Dune, Denis Villeneuve

Aplats

par ,
le 22 septembre 2021

dune2.jpg

La tendance de Denis Villeneuve à élargir et désertifier tous les espaces qu’il filme devait trouver dans le roman de Frank Herbert sa matière la plus appropriée. Lui qui avait transformé le monde fourmillant et néonesque du Blade Runner de Ridley Scott en une collection de plaines orangées et de décors aussi vastes que vides « dunisait » déjà les mondes hébergeant ses récits. Des silhouettes se détachant sur les horizons sablés de la frontière américano-mexicaine dans Sicario aux vaisseaux verticaux planant au-dessus de la prairie sans relief de Premier contact, toute sa plastique visuelle tient en un paysagisme à la fois monumental et minimaliste qui ne pouvait que s’épanouir au contact du monde de Dune, où l’infini désert est par endroits fendu par des rocs, des vers ou des astronefs. Et ce n’est pas le seul écho que le roman rend à son répertoire d’obsessions. Le drame des enfants perdus, esquissé ici mais central dans la seconde partie du livre qu’il reste à adapter, était déjà au cœur d’Incendies (la trame œdipienne autour du fils disparu ressurgissant en bourreau), de Sicario (la fille de Benicio del Toro plongée dans l’acide par les cartels), de Premier contact (l’enfant dont la mort est connue avant même qu’il ne naisse) et de Blade Runner 2049, où l’enfant né d’androïdes est séparé de ses parents. Les visions anticipatrices qui charpentent Premier Contact tiennent un rôle similaire dans Dune, où elles prennent une forme encore plus sirupeuse – ralentis et nimbes dorées – que n’arrangent pas les basses toujours aussi lourdes de la musique de Hans Zimmer. Enfin, les hécatombes du livre alimentent l’angoisse villeneuvienne de la guerre généralisée, même si la violence crue d’Incendies et de Sicario s’est ici sublimée : les impératifs propres aux super-productions ont remplacé les rangées de corps mutilés par des morts fort pudiques. Toutes ces adéquations font de Dune une adaptation très fidèle à la lettre du roman, qui synthétise avec adresse un univers narratif pourtant touffu – le seul véritable changement concerne le personnage de Liet Kynes, qui d’homme blanc est devenu femme noire.

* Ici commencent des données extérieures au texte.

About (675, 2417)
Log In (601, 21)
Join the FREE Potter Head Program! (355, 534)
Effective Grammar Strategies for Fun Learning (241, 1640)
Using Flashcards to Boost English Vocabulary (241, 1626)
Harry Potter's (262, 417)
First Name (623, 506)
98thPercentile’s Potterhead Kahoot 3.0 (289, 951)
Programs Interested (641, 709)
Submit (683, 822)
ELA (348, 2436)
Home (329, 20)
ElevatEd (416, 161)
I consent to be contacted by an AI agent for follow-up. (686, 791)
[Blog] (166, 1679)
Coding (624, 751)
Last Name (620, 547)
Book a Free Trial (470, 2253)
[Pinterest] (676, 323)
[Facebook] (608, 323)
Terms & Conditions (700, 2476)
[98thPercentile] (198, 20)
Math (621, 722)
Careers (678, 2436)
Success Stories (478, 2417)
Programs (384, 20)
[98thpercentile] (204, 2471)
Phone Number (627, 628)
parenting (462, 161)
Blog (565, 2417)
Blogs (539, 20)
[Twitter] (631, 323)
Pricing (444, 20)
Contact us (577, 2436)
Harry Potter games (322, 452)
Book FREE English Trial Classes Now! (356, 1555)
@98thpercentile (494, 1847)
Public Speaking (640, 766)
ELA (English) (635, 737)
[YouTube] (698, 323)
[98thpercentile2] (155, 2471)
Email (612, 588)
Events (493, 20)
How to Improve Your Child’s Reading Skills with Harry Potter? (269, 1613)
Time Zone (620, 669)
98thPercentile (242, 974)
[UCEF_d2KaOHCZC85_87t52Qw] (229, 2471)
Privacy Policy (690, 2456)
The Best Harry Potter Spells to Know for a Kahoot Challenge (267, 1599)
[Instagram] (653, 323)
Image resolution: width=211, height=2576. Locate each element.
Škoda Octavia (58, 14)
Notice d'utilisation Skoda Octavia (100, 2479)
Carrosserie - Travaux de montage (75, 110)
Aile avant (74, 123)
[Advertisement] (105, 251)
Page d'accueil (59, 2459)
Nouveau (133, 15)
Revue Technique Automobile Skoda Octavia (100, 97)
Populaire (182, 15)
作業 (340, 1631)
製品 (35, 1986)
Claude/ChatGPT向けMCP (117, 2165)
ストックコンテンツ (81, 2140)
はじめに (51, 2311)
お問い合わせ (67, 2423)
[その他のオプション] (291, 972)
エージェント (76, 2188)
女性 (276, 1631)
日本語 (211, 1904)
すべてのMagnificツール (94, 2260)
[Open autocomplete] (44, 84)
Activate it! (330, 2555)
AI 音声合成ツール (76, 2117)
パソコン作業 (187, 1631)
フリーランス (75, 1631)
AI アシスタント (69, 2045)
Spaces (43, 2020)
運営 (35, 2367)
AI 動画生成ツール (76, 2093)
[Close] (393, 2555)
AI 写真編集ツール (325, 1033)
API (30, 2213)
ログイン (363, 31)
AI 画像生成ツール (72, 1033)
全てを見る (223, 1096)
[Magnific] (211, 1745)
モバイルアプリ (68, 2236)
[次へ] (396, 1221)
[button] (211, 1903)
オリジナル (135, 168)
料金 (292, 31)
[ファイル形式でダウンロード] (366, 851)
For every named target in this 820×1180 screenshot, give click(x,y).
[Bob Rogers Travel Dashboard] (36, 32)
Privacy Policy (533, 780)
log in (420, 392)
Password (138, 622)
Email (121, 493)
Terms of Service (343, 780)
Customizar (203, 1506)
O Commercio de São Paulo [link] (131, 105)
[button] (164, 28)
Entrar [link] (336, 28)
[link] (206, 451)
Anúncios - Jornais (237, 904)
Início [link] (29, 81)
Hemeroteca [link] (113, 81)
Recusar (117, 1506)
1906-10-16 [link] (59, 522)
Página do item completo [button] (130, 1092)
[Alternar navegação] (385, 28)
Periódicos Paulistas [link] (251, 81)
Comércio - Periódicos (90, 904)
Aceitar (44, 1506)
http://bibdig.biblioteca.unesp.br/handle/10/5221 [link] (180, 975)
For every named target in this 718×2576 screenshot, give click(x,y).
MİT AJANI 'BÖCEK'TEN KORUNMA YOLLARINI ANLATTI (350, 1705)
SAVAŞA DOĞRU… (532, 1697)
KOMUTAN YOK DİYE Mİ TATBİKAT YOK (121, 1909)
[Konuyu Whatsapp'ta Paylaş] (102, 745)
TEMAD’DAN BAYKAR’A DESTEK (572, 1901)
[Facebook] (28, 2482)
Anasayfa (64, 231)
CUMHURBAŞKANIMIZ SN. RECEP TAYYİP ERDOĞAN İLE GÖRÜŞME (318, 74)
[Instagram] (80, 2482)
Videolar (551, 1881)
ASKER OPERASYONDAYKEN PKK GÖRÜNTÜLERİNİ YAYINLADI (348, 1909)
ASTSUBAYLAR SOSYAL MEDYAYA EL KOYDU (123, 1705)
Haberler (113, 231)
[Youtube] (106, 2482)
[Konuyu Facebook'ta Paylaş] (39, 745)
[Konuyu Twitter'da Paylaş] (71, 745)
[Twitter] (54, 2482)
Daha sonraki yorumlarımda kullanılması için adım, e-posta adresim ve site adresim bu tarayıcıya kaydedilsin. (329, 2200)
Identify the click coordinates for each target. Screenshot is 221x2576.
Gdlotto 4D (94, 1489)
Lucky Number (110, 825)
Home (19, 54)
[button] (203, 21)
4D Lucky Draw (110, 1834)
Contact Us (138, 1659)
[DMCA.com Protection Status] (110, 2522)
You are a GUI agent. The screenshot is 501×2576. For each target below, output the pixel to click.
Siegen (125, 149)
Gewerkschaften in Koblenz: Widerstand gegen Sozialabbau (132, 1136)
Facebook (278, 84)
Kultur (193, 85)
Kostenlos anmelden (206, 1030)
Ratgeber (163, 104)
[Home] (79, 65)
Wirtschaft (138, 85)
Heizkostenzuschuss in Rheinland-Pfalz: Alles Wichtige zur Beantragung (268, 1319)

Peut-être faut-il voir dans cette unique modification le moyen de tempérer le virilisme et l’orientalisme dont le film ne se départit pas plus que le livre. À l’heure où Marvel et DC pratiquent le feminism-washing (Black Widow ou Wonder Woman), où la franchise Star Wars transforme Chewbacca en vegan et où Black Panther célèbre un héros noir sans pour autant remettre en cause les présupposés technologiques ayant fondé le pillage colonial, ce Dune ne s’embarrassant guère d’aggiornamento peut étonner. Qu’il assimile avec une telle insistance le peuple des sables des Fremen à toutes les populations arabes et africaines est même curieux, comme s’il avait fallu à la fois « respecter » le dit d’Herbert – qui truffe leur parler d’un lexique pseudo-arabisant et fait de son héros un Lawrence d’Arabie galactique, guidant des groupes tribaux dans leur reconquête du désert contre l’empire – et déjouer cette identification par une sorte d’orientalisme élargi, qui, sans trop de fondements logiques ou livresques, englobe dans un même groupe toutes les couleurs de peau qu’un impensé colonial associe au soleil et au sable. Sans doute le choix du fluet Timothée Chalamet pour incarner Paul Atréides obéit-il à un même principe vaccinal : inoculer du malingre pour s’immuniser contre le « masculo-martialisme » suant néanmoins de chaque image.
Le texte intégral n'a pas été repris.